- _PAGE EXCERPT_:
------------------------------

A baby is considered to be premature if it is born before completing 37 weeks of gestation. A baby is considered very premature if it is born before completing 32 weeks of gestation.
What are the risk factors for premature birth?
There are some risk factors that may increase the chances a baby will be born premature:
- Carrying more than one baby (twins, triplets, etc.)
- Having a previous baby born premature
- Problems with the uterus or cervix
- Chronic health problems in the mother, like diabetes, obesity, high blood pressure, etc.
- Certain infections during pregnancy
- Tobacco, alcohol, or drug use during pregnancy
There are more risk factors that have been linked to prematurity, but the scientific evidence supporting these links is unclear. They include:
- Late or no prenatal care
- Domestic violence
- Lack of social support (friends, family, etc.)
- Long working hours with long periods of standing
- Being underweight or overweight before pregnancy
- Being unmarried
- Spacing of births (less than 6-9 months between birth and next pregnancy)
- Exposure to environmental chemicals, such as air pollution and drinking water contaminated with lead
Are premature births preventable?
Premature births can happen to anyone and many women who have a premature birth have no known risk factors. Women have the best chance of preventing premature birth by being healthy before and during pregnancy. Women should also receive quality prenatal care. The Centers for Disease Control and Prevention has more information about preventing premature births on their premature birth page.
Why do premature measures only include singleton births?

------------------------------

- _TASK ITEM 1_:
From the premature birth excerpt, reproduce the part that opens with the words containing "Premature births can" and closes with "premature birth page.".
- _TASK ITEM 2_:
List every risk factor that the premature birth excerpt says may increase the chances of a premature birth, leaving out the ones whose supporting evidence it calls unclear.

------------------------------

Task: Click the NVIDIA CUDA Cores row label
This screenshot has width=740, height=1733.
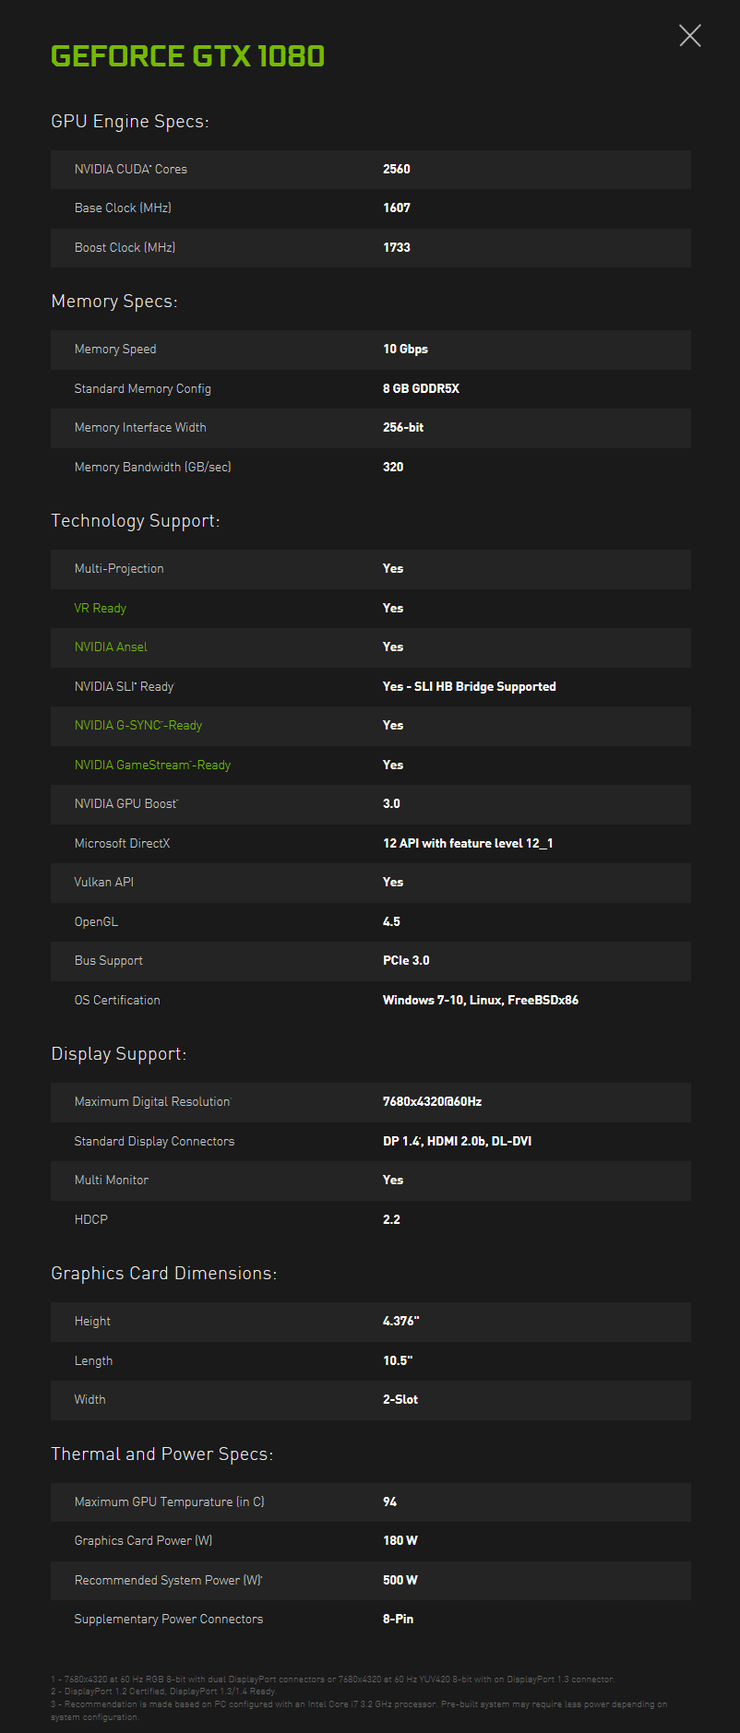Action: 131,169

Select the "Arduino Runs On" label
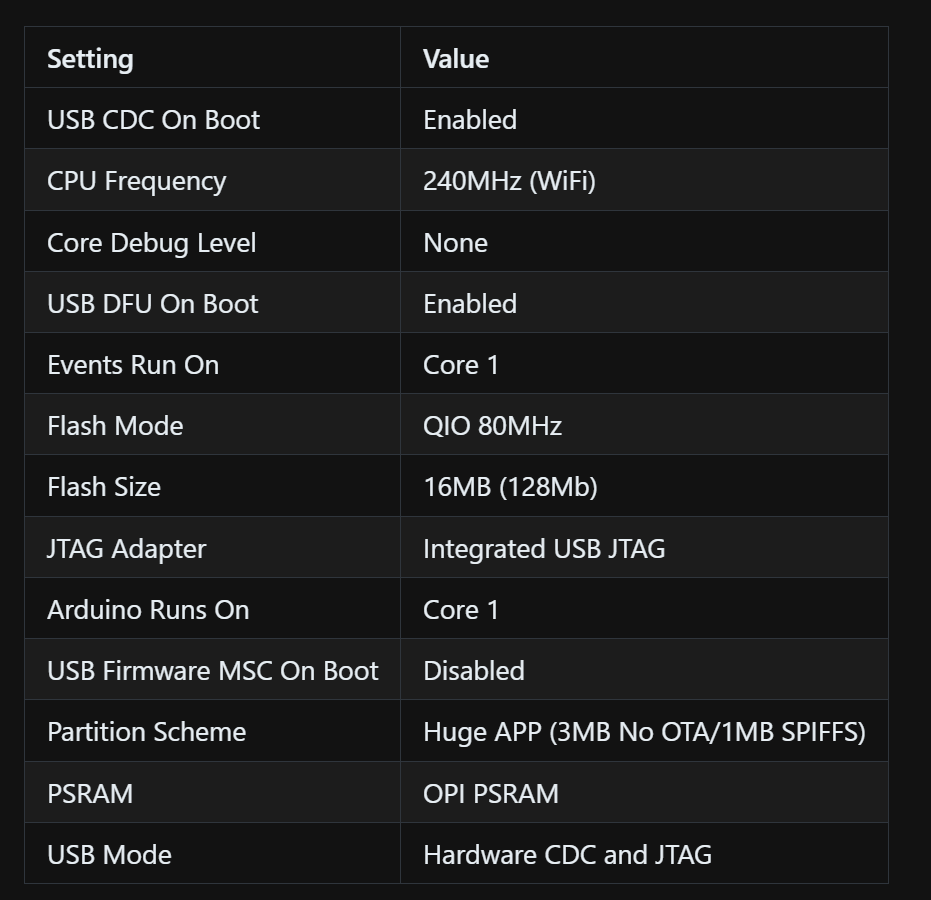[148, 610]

------------------------------

- _ANSWER 1_:
Premature births can happen to anyone and many women who have a premature birth have no known risk factors. Women have the best chance of preventing premature birth by being healthy before and during pregnancy. Women should also receive quality prenatal care. The Centers for Disease Control and Prevention has more information about preventing premature births on their premature birth page.

- _ANSWER 2_:
- Carrying more than one baby (twins, triplets, etc.)
- Having a previous baby born premature
- Problems with the uterus or cervix
- Chronic health problems in the mother, like diabetes, obesity, high blood pressure, etc.
- Certain infections during pregnancy
- Tobacco, alcohol, or drug use during pregnancy